§ ASSIGNMENT
Pick up the review of the film Copilot after its last sentence and keep writing it.

━━━ SOURCE PASSAGE

Anne Zohra Berrached’s follow-up to her Berlinale-shortlisted 24 Weeks initially plays like a tale of young love before shifting gear to become a fictionalised, carefully researched and partly improvised chronicle of the relationship between one of the 9/11 terrorists and his wife. Specifically, Copilot dramatises aspects from the life of the United 93 hijacker, Lebanon-born Ziad Jarrah, renamed here as Saeed (Roger Azar).
Gifted Turkish medical science student Aysel Sengun, now called Asli (Canan Kir), immediately falls for the funny, bright, equally promising Saeed when they meet in Germany, where he is studying dentistry, a profession he suggests is redundant, because Germans don’t smile.
They’re globalised young people who speak a mixture of German, English and Arabic, and they’re generally secularised, up for passionate extramarital sex, and capable of drinking shots. The one stumbling block is Asil’s fear of telling her Turkish mother that she is living with an Arab.

━━━━━━
━━━ RECORD EXTRACTS

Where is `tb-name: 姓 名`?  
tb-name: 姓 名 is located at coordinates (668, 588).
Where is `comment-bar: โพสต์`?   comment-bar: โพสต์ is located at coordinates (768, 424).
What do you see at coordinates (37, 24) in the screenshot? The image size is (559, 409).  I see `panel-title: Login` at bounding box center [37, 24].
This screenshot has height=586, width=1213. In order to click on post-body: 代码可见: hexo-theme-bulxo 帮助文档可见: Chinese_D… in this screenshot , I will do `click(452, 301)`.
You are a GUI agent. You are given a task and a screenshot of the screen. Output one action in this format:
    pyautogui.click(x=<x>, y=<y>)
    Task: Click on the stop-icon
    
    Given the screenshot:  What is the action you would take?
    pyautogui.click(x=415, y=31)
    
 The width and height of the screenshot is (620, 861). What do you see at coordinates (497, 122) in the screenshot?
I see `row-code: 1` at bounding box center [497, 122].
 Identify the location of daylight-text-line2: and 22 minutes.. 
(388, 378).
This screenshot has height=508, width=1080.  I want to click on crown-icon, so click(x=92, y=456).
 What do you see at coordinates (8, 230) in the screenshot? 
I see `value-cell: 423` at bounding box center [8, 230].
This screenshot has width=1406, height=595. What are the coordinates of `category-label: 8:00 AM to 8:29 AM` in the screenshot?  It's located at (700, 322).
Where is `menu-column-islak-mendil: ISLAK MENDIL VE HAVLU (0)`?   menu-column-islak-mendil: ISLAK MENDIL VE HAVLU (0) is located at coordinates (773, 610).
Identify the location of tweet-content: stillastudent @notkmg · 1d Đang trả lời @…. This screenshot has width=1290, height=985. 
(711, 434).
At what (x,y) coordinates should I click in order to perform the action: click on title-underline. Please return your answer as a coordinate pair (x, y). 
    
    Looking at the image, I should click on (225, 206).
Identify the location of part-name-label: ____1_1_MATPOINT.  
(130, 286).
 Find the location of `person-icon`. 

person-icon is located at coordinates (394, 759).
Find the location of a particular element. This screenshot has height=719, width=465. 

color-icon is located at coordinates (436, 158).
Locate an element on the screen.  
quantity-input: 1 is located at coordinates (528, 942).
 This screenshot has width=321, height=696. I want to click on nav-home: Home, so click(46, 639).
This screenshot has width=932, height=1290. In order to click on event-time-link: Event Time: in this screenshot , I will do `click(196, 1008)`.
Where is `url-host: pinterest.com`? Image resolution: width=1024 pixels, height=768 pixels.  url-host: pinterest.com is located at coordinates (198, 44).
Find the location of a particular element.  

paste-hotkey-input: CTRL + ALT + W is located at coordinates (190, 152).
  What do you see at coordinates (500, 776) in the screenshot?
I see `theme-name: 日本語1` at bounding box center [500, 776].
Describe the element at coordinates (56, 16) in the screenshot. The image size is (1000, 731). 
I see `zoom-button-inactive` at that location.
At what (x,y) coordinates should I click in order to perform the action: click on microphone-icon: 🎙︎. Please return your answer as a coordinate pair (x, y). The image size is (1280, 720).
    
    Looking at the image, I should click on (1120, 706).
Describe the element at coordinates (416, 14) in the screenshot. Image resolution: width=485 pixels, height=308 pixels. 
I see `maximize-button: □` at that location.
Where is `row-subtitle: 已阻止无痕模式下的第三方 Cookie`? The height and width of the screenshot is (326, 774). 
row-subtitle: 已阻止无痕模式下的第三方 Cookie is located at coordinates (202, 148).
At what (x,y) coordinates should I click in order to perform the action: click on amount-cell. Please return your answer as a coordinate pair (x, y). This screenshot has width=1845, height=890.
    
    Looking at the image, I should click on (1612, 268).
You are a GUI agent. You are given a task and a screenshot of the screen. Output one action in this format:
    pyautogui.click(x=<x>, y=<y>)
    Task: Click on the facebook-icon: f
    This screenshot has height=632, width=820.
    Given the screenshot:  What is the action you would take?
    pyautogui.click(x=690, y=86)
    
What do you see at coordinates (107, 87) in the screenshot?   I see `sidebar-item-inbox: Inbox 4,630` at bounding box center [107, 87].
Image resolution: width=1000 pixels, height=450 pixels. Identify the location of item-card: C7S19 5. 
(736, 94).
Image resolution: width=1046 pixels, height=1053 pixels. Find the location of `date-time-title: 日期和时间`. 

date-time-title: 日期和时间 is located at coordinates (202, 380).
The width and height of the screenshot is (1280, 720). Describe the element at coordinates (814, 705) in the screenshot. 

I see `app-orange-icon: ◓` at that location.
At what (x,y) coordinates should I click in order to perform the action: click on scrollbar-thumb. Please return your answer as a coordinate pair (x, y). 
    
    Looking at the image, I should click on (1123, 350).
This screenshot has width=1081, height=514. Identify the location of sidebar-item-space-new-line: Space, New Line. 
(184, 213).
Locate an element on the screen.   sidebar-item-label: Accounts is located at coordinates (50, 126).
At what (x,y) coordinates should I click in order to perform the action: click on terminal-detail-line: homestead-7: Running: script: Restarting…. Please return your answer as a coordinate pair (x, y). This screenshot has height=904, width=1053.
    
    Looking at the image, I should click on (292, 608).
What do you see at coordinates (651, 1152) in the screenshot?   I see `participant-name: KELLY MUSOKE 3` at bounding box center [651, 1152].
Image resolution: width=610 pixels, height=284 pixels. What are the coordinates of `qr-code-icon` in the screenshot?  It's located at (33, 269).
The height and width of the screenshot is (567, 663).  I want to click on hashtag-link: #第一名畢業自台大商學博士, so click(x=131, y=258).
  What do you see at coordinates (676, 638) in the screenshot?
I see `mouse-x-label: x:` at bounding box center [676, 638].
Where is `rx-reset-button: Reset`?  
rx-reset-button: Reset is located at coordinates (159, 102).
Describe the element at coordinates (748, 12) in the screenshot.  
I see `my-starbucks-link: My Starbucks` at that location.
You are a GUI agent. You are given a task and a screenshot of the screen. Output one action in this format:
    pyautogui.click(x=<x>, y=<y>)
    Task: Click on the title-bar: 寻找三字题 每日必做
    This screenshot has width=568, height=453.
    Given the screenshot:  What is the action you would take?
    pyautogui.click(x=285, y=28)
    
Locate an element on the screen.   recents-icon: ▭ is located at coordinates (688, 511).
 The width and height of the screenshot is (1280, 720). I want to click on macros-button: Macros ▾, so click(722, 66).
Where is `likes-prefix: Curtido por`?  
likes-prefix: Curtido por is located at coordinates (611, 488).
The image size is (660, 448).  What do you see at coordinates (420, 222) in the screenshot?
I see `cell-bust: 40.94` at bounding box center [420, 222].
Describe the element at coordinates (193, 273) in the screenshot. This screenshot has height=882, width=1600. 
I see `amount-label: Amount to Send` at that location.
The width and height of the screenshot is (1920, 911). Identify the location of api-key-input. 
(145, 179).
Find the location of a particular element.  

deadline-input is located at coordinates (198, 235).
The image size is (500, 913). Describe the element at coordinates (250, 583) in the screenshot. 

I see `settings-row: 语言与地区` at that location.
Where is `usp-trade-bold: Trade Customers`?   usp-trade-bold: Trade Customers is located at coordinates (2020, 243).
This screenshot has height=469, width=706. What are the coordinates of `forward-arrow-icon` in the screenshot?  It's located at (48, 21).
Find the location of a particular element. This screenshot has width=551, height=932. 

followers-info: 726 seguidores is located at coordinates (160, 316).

━━━━━━

§ OUTPUT
They finally marry, nevertheless, just as Saeed’s behaviour and beliefs appear to harden. Suddenly, he’s lecturing mutual friends, and sometimes Asil, about smoking and other activities he no longer approves of. “You sound like a fanatic,” she tells him. Still, their wedding vows include a clause to keep his secrets. Insofar as he divulges them.
There is no insight into Saeed’s radicalisation beyond Asil’s experiences of untranslated overheard conversation and later, unexplained disappearances.
"Why are you off to Yemen?" she asks angrily. "Trust me," is his only response.
Technically impressive and anchored by two terrific turns, Copilot walks a fine line as it attempts to delve into the humanity under extremism.